### Data supplied

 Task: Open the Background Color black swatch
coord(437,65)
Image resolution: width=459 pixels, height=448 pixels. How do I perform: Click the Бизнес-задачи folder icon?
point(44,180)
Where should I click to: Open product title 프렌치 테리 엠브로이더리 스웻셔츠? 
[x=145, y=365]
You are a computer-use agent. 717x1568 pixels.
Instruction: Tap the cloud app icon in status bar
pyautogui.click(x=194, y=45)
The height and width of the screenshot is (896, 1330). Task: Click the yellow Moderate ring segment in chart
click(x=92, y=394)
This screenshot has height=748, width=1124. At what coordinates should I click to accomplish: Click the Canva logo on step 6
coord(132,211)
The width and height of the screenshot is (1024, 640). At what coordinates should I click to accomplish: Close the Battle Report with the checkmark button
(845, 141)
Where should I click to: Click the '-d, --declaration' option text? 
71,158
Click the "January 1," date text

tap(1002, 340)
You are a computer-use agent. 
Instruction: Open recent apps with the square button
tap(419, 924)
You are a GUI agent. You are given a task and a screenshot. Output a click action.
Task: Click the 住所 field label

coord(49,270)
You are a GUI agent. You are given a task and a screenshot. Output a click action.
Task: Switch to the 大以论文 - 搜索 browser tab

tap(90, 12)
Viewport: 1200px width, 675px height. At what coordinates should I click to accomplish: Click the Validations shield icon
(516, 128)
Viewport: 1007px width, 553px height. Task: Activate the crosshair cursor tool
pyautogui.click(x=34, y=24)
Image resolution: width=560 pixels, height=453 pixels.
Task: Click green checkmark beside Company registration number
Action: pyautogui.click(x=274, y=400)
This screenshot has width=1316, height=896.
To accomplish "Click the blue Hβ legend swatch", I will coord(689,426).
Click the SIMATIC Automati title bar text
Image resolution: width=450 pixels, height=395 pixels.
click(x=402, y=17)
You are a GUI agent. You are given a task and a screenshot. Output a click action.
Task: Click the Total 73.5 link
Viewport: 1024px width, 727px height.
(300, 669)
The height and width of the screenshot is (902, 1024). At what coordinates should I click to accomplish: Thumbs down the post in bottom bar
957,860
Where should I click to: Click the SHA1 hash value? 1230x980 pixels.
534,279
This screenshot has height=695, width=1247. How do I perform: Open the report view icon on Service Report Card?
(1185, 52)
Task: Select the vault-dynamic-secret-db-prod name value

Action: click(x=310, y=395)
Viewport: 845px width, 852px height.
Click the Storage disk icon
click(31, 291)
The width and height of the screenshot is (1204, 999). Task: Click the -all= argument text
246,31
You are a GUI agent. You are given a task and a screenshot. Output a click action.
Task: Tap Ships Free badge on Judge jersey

######

> _Exercise prompt_
Reproduce the data above in full, keeping it exactly the same.

> _Answer to the exercise_
 Task: Open the Background Color black swatch
coord(437,65)
Image resolution: width=459 pixels, height=448 pixels. How do I perform: Click the Бизнес-задачи folder icon?
point(44,180)
Where should I click to: Open product title 프렌치 테리 엠브로이더리 스웻셔츠? 
[x=145, y=365]
You are a computer-use agent. 717x1568 pixels.
Instruction: Tap the cloud app icon in status bar
pyautogui.click(x=194, y=45)
The height and width of the screenshot is (896, 1330). Task: Click the yellow Moderate ring segment in chart
click(x=92, y=394)
This screenshot has height=748, width=1124. At what coordinates should I click to accomplish: Click the Canva logo on step 6
coord(132,211)
The width and height of the screenshot is (1024, 640). At what coordinates should I click to accomplish: Close the Battle Report with the checkmark button
(845, 141)
Where should I click to: Click the '-d, --declaration' option text? 
71,158
Click the "January 1," date text

tap(1002, 340)
You are a computer-use agent. 
Instruction: Open recent apps with the square button
tap(419, 924)
You are a GUI agent. You are given a task and a screenshot. Output a click action.
Task: Click the 住所 field label

coord(49,270)
You are a GUI agent. You are given a task and a screenshot. Output a click action.
Task: Switch to the 大以论文 - 搜索 browser tab

tap(90, 12)
Viewport: 1200px width, 675px height. At what coordinates should I click to accomplish: Click the Validations shield icon
(516, 128)
Viewport: 1007px width, 553px height. Task: Activate the crosshair cursor tool
pyautogui.click(x=34, y=24)
Image resolution: width=560 pixels, height=453 pixels.
Task: Click green checkmark beside Company registration number
Action: pyautogui.click(x=274, y=400)
This screenshot has width=1316, height=896.
To accomplish "Click the blue Hβ legend swatch", I will coord(689,426).
Click the SIMATIC Automati title bar text
Image resolution: width=450 pixels, height=395 pixels.
click(x=402, y=17)
You are a GUI agent. You are given a task and a screenshot. Output a click action.
Task: Click the Total 73.5 link
Viewport: 1024px width, 727px height.
(300, 669)
The height and width of the screenshot is (902, 1024). At what coordinates should I click to accomplish: Thumbs down the post in bottom bar
957,860
Where should I click to: Click the SHA1 hash value? 1230x980 pixels.
534,279
This screenshot has height=695, width=1247. How do I perform: Open the report view icon on Service Report Card?
(1185, 52)
Task: Select the vault-dynamic-secret-db-prod name value

Action: click(x=310, y=395)
Viewport: 845px width, 852px height.
Click the Storage disk icon
click(31, 291)
The width and height of the screenshot is (1204, 999). Task: Click the -all= argument text
246,31
You are a GUI agent. You are given a task and a screenshot. Output a click action.
Task: Tap Ships Free badge on Judge jersey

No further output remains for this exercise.